The major surprise to me is Woodward's description, complete with many contemporary quotes, of a time in the late 1800's post-Reconstruction South where African Americans were treated largely equally with regard to public accomodations and voting. Segregation, then, was considered to be a "lower-class white attitude."
It wasn't until approximately 1900 that a very segregationist attitude came about in the South, largely as the result of the interplay of Republican, Democratic, and Progressive politics.
This is course gives the lie to assertion through much of the 1900's that de jure racial segregation was a time-honored part of Southern life, and there was no possible alternative.
Woodward then goes on to describe the depths to which Jim Crow legislation sank, describing the effect of African American migration within the country, World War II, how our segregationist policies hurt the US image abroad, and on to the beginnings of the civil rights movement, ending shortly after _Brown v. Board of Education_, well before the major civil rights events and legislation.

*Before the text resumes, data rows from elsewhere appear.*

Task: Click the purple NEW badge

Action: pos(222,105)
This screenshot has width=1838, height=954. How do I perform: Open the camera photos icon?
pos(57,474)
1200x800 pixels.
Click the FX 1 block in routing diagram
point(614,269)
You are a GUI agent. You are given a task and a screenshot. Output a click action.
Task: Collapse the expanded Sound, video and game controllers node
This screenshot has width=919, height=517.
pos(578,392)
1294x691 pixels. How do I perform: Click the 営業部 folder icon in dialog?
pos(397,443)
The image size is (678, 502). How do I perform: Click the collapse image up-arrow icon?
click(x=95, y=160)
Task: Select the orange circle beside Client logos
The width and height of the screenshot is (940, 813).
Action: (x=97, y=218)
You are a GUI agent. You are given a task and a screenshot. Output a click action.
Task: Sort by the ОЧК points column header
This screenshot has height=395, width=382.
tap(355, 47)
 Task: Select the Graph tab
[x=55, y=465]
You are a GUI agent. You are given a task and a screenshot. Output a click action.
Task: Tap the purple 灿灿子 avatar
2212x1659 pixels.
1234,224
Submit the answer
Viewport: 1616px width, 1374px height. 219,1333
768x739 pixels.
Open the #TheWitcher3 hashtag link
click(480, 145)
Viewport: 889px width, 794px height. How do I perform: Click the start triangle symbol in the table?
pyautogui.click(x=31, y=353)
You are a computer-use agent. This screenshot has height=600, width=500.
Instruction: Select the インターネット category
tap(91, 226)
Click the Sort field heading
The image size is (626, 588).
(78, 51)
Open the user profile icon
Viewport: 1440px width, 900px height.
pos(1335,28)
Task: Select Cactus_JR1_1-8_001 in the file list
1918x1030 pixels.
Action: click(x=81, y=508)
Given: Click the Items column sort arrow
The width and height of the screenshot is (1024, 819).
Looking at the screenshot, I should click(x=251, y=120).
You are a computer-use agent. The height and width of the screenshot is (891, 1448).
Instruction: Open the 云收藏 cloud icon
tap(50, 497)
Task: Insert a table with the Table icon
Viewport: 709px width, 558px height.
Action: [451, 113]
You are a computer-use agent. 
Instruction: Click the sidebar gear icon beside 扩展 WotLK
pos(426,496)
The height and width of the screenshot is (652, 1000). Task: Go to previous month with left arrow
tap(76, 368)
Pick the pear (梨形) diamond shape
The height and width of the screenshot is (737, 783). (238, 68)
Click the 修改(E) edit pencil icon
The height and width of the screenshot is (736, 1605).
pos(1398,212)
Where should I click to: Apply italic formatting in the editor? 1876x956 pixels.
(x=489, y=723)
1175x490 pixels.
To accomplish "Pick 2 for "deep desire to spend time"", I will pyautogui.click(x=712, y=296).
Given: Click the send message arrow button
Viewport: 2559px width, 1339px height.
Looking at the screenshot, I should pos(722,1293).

Fairly quick read, and a great book!
on September 2, 2015
I've lived in Atlanta all 76 years of my life, saw the Civil Rights movement close up, heard all the hype all sides. And there were more than two sides. This is the most readable book about the history of race relations in the U.S. I've ever seen. Woodward gives a careful, wise account in lay terms. He begins with the pre-Civil War background, the effects of the war on the South, the various attempts to deal with the many jobless ex-slaves, the commerce-focused conservatives, the extremist radicals, and the populists, the roots of prejudices, economical, societal, etc. He shows motives for and reactions to the Jim Crow laws instituted around the turn of the century 1900. Much, much more. It's packed with information, and you can read it in a couple of afternoons.
on December 18, 2012
This was very interesting book in that it gives a perspective on the Civil Rights struggle as it was taking place. Even as it was going on, many knew they were dealing with an extraordinary period in American History. But what makes it especially interesting is that it was written by an author who does not know how it was going to end. This is especially evident in the later chapters that were added after several years had passed. In these, the author recounts the success and disappointment of the Civil Rights accomplishments and the splits that developed within the movement as younger generations came onto the scene and did not see the benefits of the Civil Rights legislation. In the conclusion on cannot help but feel the disappointment in the authors writing and the sense of uncertainty of where it would all lead.
While the writing is inherently dated, it is still interesting in that it reads a lot like a primary source document as the author writes about events that have recently taken place. This is a very interesting book and would be useful to anyone wanting to learn about the Civil Rights movement and how it was viewed as it happened.